*DATA EXTRACT:*

=======

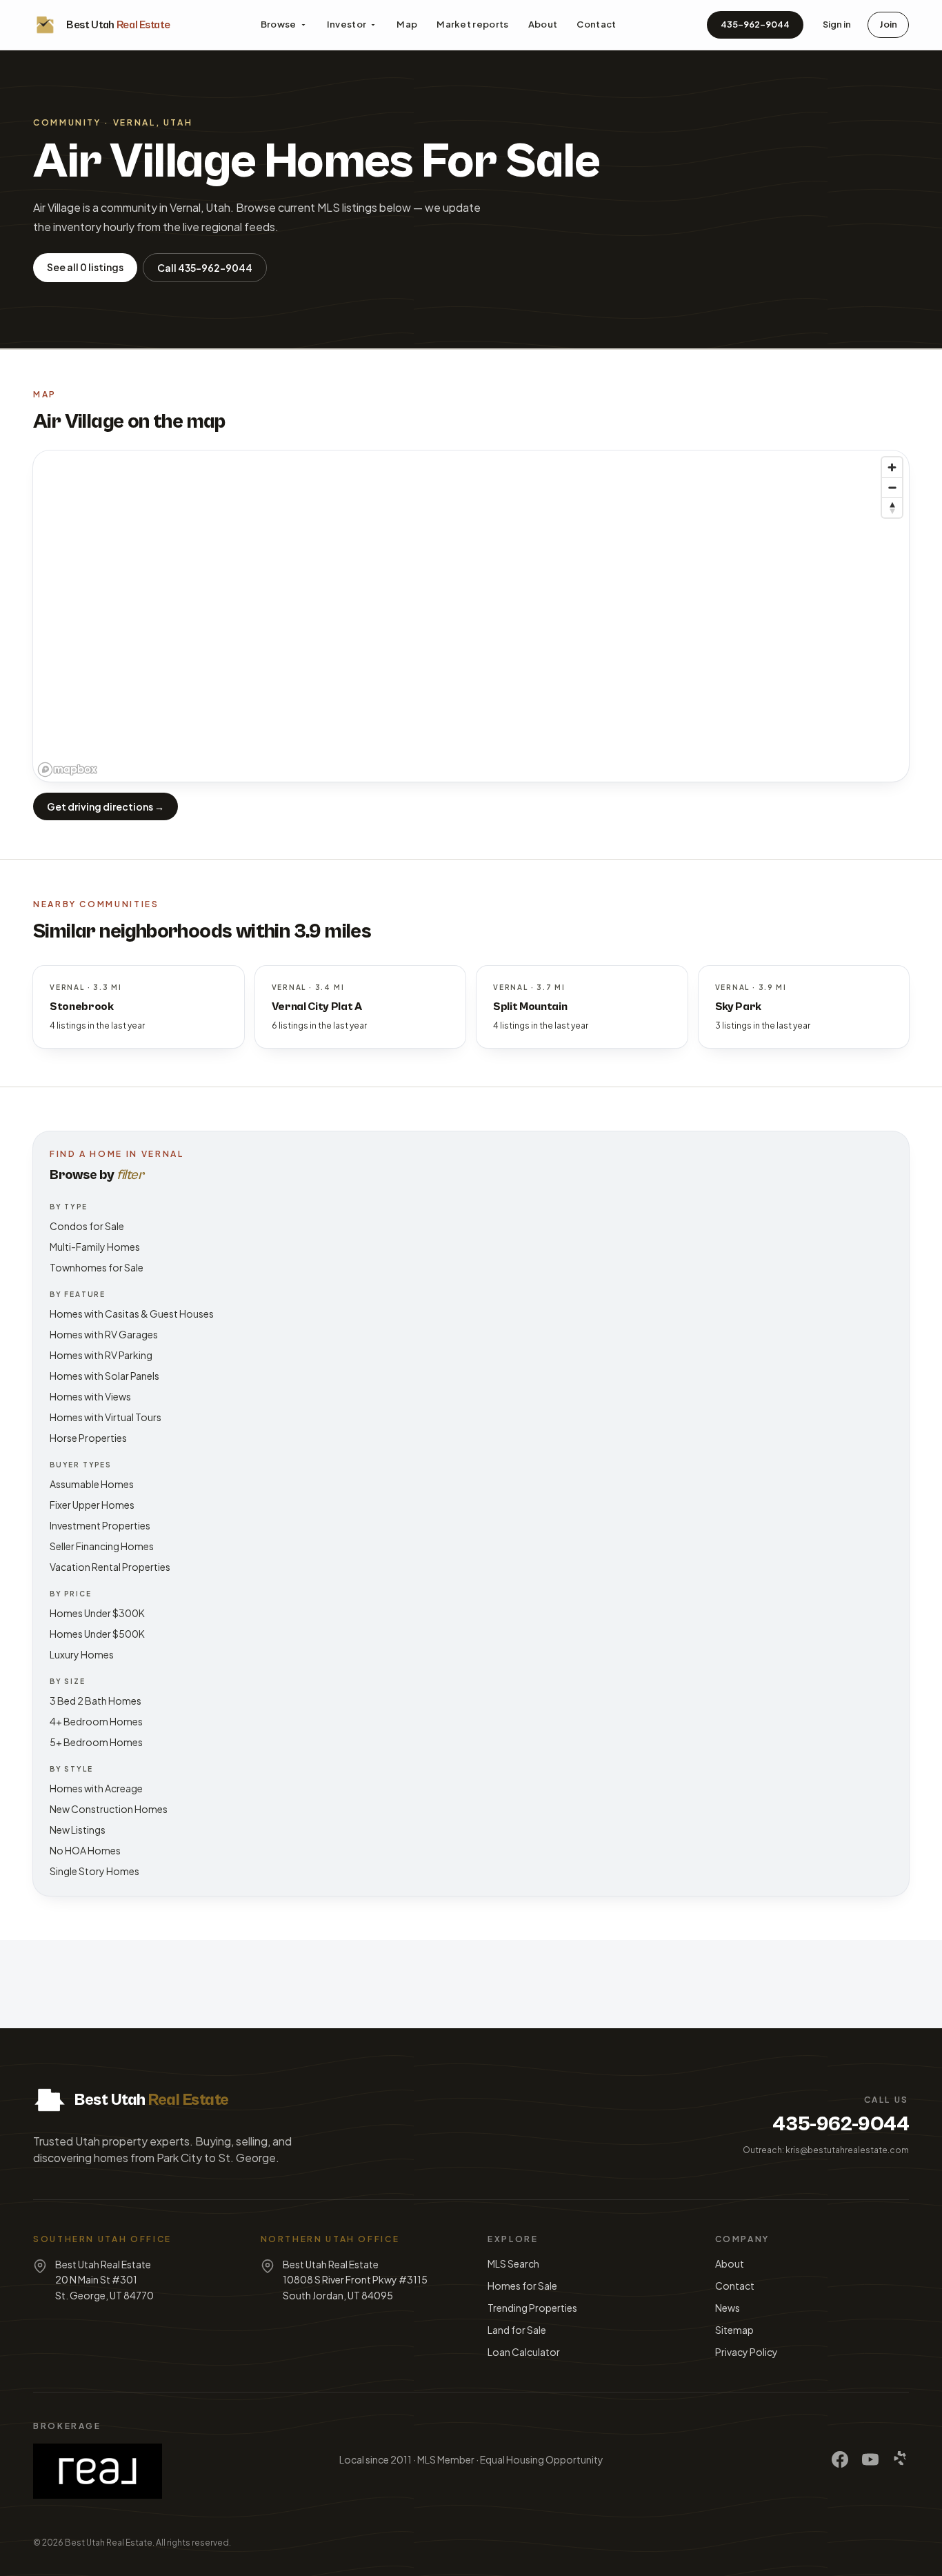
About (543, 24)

=======

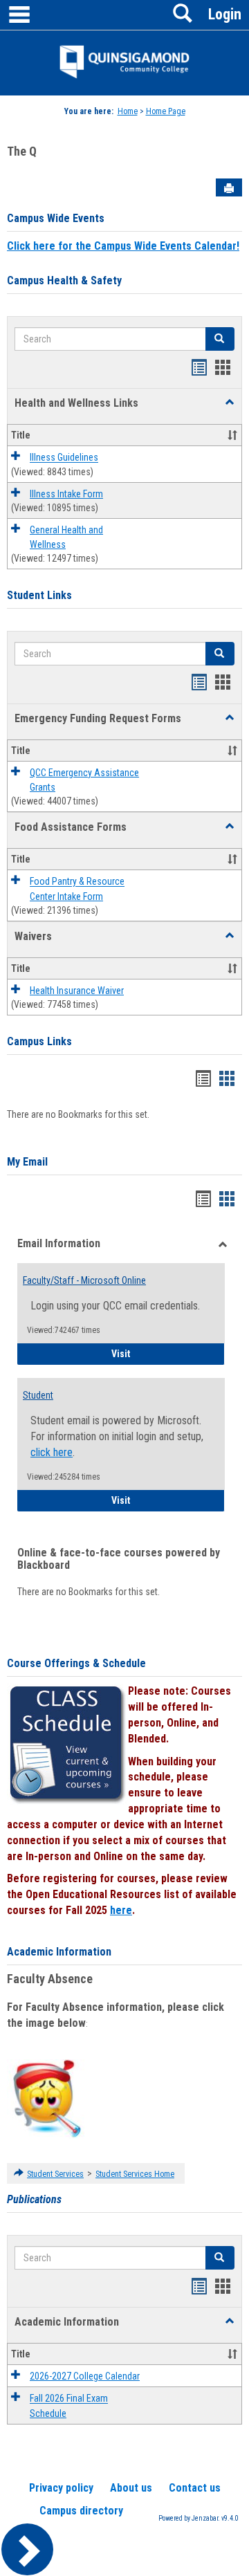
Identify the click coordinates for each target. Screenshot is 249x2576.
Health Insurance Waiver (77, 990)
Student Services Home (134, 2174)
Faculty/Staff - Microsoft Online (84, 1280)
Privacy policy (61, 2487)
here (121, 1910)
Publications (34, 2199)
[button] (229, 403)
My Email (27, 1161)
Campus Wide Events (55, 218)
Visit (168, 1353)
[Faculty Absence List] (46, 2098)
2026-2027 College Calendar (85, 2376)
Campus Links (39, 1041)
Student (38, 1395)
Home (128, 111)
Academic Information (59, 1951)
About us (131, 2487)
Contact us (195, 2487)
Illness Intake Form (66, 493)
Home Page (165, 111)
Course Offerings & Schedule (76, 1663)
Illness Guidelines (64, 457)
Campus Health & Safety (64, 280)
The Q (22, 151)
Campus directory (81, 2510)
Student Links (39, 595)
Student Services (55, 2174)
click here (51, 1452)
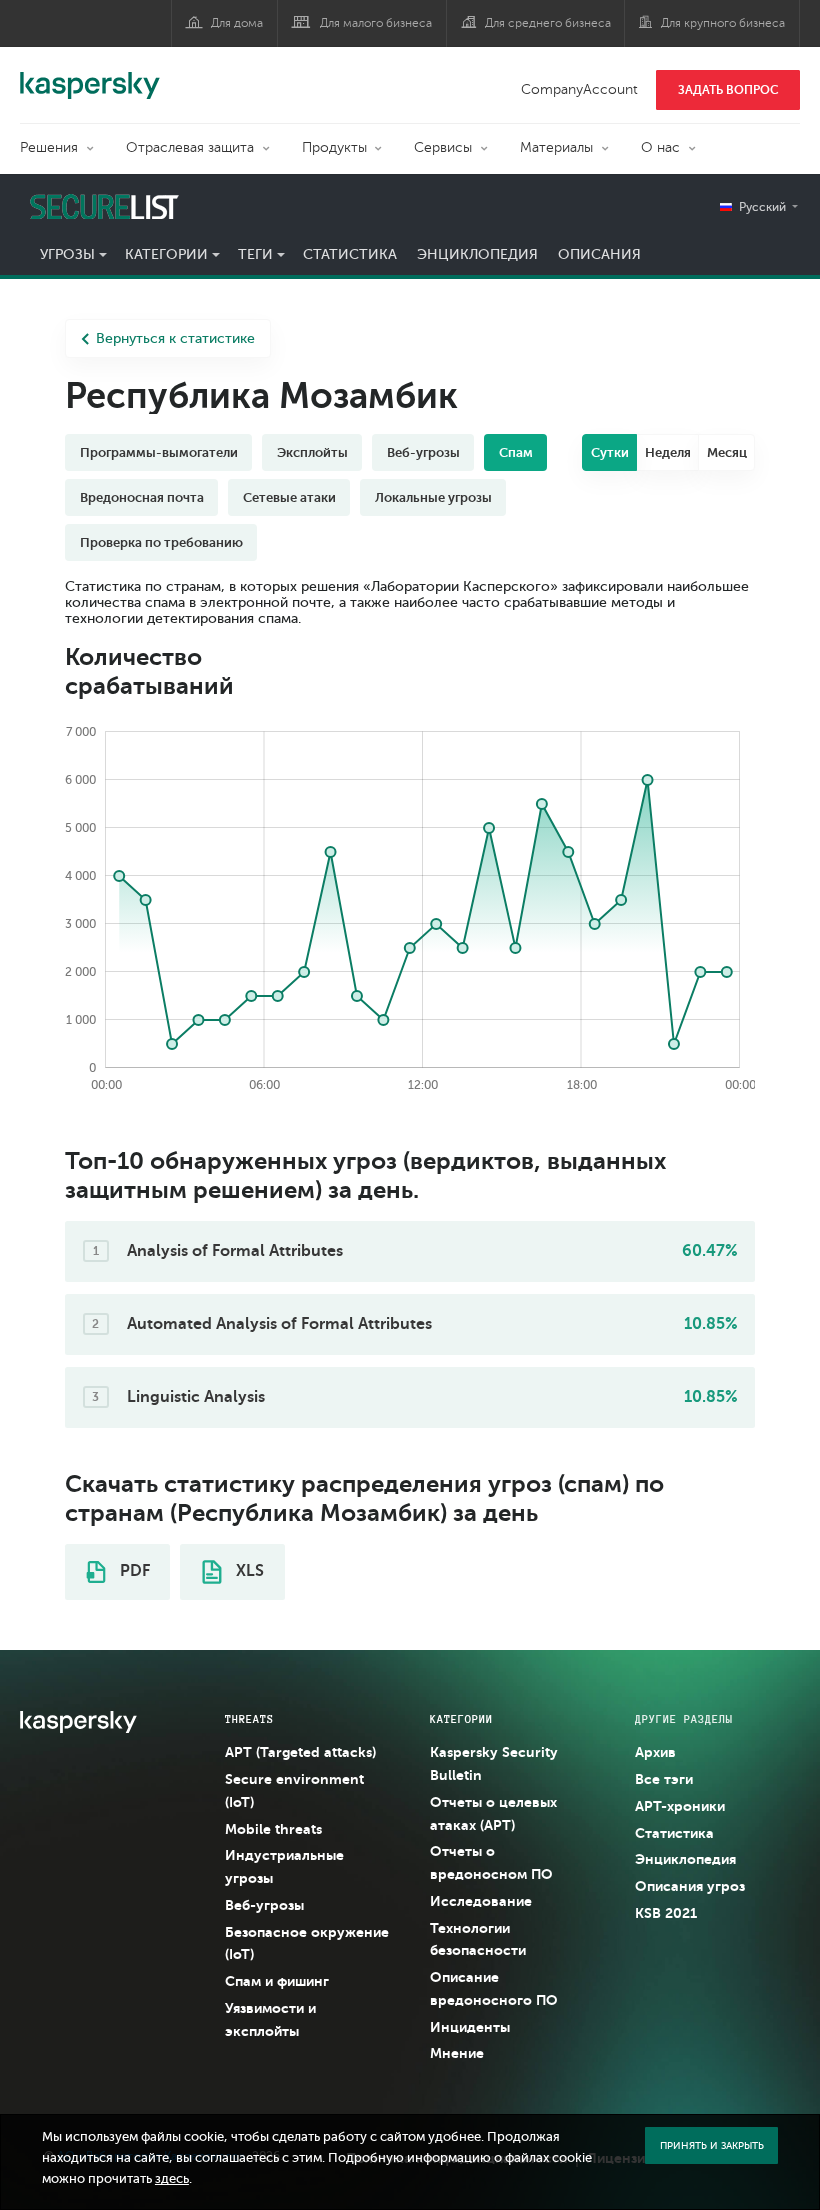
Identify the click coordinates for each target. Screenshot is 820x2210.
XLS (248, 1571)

=======

*THE TASK:* Filter these records, keeping every line where the word "coordinates" occurs.

*ANSWER SECTION:*
Identify the click coordinates for each target. Screenshot is 249x2576.
Identify the click coordinates for each target. Screenshot is 820x2210.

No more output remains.